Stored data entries
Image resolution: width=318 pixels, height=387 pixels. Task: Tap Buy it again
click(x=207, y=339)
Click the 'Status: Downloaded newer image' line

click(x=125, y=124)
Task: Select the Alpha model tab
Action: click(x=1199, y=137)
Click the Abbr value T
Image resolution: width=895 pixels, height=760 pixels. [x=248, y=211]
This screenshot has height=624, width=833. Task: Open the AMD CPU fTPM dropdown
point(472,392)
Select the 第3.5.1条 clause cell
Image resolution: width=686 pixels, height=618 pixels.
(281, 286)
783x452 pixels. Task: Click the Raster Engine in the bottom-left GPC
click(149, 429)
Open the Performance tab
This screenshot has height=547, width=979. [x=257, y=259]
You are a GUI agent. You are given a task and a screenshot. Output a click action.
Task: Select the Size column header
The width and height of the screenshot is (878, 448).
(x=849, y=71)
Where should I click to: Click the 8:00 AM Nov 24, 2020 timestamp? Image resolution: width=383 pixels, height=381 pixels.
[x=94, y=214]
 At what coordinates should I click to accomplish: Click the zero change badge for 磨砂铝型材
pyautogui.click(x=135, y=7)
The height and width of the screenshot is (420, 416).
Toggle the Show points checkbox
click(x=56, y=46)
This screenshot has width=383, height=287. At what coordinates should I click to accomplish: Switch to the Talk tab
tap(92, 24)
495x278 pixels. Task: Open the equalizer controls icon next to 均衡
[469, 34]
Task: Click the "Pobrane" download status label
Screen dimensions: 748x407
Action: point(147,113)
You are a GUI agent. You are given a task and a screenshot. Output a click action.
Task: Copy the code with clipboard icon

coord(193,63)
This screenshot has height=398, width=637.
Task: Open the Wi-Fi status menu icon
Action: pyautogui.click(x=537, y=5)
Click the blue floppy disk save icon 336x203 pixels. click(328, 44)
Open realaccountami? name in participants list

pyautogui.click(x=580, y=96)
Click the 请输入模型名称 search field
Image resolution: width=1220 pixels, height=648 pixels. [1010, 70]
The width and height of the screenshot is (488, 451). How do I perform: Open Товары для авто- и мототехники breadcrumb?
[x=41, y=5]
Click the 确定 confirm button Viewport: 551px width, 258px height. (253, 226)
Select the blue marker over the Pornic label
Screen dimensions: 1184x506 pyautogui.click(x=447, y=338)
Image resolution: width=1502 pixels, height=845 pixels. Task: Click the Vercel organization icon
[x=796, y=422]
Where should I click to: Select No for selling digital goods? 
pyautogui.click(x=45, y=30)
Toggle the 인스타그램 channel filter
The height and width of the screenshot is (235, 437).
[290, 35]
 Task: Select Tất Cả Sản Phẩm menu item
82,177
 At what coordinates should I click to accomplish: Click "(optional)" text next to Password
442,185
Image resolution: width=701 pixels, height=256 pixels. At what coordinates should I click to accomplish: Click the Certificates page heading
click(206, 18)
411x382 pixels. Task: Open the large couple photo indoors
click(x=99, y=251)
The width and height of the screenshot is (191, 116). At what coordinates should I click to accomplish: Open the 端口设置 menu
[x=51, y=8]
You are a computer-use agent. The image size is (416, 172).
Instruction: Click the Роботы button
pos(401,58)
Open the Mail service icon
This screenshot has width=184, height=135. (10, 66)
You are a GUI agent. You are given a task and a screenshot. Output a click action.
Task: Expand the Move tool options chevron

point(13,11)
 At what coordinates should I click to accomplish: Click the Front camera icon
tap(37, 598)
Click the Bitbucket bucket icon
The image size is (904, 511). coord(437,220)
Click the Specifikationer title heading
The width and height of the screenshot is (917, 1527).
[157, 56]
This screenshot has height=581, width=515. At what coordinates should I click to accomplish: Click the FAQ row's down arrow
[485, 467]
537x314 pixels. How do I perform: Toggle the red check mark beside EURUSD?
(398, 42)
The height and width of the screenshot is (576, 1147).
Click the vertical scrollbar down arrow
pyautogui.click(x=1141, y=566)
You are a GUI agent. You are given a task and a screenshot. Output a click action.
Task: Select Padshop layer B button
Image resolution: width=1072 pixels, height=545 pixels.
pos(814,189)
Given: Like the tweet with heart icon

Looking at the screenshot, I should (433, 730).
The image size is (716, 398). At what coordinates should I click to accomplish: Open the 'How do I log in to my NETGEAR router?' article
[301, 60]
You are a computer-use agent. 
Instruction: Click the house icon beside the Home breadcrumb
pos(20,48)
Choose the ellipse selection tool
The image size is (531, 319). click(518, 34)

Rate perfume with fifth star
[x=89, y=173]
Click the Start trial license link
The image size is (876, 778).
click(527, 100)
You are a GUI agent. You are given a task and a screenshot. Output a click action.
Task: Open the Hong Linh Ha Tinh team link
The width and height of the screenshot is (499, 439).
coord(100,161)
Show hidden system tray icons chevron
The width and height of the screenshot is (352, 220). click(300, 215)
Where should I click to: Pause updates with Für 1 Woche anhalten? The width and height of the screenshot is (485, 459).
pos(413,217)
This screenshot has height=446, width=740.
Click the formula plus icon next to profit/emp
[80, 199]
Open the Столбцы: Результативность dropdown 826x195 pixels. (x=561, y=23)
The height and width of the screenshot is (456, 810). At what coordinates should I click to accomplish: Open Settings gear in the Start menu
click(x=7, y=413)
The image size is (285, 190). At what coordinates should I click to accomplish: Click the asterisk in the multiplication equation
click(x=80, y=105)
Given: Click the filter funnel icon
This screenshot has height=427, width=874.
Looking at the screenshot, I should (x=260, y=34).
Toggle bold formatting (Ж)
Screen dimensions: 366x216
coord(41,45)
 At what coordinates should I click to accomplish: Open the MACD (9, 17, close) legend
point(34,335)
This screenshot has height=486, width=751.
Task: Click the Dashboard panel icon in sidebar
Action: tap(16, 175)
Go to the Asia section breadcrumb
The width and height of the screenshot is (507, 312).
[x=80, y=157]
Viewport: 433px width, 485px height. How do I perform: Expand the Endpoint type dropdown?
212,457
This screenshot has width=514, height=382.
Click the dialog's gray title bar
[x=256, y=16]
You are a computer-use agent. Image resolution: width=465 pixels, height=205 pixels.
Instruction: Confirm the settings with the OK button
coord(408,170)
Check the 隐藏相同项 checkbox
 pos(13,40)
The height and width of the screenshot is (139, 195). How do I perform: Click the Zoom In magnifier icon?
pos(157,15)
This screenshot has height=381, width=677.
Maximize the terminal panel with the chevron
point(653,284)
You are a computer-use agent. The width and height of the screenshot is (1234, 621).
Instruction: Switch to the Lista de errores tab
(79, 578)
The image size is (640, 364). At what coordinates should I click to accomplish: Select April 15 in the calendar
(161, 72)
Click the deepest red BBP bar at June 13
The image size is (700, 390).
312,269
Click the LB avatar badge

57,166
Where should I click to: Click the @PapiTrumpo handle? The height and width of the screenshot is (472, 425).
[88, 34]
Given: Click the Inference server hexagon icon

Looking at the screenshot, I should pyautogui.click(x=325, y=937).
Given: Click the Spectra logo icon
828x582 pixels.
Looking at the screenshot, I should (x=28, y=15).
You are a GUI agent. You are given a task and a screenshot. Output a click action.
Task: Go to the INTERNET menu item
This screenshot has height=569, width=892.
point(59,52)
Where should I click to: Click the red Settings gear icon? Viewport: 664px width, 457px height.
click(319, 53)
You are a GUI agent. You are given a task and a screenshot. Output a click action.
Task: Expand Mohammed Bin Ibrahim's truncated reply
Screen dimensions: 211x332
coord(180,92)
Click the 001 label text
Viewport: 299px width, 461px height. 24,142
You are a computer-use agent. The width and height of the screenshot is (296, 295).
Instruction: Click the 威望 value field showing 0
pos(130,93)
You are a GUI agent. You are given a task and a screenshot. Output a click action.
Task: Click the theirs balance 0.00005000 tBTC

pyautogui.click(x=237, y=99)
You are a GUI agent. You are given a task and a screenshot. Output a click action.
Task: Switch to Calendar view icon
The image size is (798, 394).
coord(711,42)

• _Problem to work on_
Exactly the lines from the one with "828x582 pixels." through the end of the entries, both included, should be written out, and no others.

• _Answer section_
828x582 pixels.
Looking at the screenshot, I should (x=28, y=15).
You are a GUI agent. You are given a task and a screenshot. Output a click action.
Task: Go to the INTERNET menu item
This screenshot has height=569, width=892.
point(59,52)
Where should I click to: Click the red Settings gear icon? Viewport: 664px width, 457px height.
click(319, 53)
You are a GUI agent. You are given a task and a screenshot. Output a click action.
Task: Expand Mohammed Bin Ibrahim's truncated reply
Screen dimensions: 211x332
coord(180,92)
Click the 001 label text
Viewport: 299px width, 461px height. 24,142
You are a computer-use agent. The width and height of the screenshot is (296, 295).
Instruction: Click the 威望 value field showing 0
pos(130,93)
You are a GUI agent. You are given a task and a screenshot. Output a click action.
Task: Click the theirs balance 0.00005000 tBTC

pyautogui.click(x=237, y=99)
You are a GUI agent. You are given a task and a screenshot. Output a click action.
Task: Switch to Calendar view icon
The image size is (798, 394).
coord(711,42)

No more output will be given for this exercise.